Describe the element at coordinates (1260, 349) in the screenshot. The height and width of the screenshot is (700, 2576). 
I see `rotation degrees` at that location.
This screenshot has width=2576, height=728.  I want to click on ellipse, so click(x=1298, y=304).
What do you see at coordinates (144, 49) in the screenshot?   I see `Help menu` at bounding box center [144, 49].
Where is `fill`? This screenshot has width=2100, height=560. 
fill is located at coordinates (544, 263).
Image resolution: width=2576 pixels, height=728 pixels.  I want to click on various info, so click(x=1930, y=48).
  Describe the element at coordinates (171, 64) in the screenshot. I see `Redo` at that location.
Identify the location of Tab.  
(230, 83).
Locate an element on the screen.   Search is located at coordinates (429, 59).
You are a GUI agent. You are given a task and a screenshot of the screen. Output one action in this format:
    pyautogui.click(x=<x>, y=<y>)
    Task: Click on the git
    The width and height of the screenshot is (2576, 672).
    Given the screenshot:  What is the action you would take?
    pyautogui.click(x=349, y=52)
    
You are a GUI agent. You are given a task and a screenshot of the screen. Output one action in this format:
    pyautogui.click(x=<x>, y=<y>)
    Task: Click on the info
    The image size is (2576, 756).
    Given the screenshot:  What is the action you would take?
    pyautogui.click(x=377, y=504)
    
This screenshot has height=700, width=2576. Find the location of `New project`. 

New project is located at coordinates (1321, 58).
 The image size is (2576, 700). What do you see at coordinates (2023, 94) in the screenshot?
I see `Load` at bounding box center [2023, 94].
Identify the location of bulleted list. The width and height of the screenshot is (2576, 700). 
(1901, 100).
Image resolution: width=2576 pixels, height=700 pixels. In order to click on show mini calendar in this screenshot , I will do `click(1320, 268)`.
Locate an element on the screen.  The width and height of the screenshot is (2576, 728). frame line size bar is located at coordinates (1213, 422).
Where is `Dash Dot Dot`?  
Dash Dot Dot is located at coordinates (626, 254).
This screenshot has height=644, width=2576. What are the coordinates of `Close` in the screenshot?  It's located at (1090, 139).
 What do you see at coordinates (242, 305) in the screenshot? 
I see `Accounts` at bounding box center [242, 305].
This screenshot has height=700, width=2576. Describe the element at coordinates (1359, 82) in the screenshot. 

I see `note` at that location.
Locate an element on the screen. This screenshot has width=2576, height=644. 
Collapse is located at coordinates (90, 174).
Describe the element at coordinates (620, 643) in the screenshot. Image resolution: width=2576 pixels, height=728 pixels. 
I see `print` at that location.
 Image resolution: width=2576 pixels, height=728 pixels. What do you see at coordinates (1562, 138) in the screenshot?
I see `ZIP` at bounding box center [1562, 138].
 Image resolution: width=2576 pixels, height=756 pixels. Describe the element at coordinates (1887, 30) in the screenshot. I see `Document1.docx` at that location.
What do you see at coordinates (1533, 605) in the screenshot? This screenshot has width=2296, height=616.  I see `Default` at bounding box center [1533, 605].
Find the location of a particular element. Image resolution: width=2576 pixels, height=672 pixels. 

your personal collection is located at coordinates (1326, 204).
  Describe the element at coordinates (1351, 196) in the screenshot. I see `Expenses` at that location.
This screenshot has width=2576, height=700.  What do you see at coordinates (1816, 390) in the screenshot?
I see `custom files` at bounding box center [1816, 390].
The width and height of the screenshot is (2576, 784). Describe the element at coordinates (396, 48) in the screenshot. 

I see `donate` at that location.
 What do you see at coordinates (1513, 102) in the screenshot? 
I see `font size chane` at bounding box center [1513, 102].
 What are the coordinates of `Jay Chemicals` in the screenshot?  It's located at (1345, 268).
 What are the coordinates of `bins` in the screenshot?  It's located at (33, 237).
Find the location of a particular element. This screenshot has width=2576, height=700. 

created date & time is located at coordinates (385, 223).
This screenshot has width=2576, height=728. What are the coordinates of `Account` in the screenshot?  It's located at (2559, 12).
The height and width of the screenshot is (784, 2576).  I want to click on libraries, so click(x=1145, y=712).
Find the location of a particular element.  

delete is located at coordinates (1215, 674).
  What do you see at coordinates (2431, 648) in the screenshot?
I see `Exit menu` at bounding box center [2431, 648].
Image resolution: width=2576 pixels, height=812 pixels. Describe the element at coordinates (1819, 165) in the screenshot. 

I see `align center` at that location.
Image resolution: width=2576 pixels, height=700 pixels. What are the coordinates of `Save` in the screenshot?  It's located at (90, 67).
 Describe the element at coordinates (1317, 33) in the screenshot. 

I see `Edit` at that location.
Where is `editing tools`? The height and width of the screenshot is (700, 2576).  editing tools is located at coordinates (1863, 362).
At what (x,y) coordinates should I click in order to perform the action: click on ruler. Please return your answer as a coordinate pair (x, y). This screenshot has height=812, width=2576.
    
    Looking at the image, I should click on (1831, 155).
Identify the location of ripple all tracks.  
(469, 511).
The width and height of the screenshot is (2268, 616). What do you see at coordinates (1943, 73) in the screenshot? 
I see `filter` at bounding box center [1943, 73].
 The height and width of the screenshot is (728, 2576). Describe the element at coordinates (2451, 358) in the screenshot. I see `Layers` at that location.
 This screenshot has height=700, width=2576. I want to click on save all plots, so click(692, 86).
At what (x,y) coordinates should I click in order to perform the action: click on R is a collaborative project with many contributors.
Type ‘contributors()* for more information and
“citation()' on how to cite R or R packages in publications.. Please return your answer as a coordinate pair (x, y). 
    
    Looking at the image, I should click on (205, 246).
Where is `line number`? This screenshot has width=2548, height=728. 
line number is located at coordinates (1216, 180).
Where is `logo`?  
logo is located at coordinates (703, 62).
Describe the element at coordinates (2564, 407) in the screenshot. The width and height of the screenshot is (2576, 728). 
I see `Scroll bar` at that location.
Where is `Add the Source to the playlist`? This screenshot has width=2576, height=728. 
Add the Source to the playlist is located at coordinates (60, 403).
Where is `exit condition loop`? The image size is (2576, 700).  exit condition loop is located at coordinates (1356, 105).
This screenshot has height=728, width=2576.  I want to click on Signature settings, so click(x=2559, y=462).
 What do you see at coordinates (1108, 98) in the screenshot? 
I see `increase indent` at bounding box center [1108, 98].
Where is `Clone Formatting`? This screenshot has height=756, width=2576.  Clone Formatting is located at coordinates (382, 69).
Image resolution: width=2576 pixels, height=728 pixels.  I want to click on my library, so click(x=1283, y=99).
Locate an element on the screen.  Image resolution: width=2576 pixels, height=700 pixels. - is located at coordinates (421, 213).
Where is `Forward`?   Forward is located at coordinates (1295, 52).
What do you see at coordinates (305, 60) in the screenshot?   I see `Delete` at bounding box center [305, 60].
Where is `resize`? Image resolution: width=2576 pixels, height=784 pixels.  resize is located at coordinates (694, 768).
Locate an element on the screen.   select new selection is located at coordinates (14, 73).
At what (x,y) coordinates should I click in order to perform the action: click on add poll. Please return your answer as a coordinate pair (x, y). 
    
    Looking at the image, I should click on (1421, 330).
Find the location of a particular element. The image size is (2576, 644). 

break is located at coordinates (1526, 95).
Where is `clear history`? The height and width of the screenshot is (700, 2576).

## Stated problem
Please format the stretch from the line containing "Find the location of a particular element. The" through the final line as a numbered list, leaving out any blank lines.

## Solved exercise
1. Find the location of a particular element. The image size is (2576, 644). 
2. break is located at coordinates (1526, 95).
3. Where is `clear history`? The height and width of the screenshot is (700, 2576).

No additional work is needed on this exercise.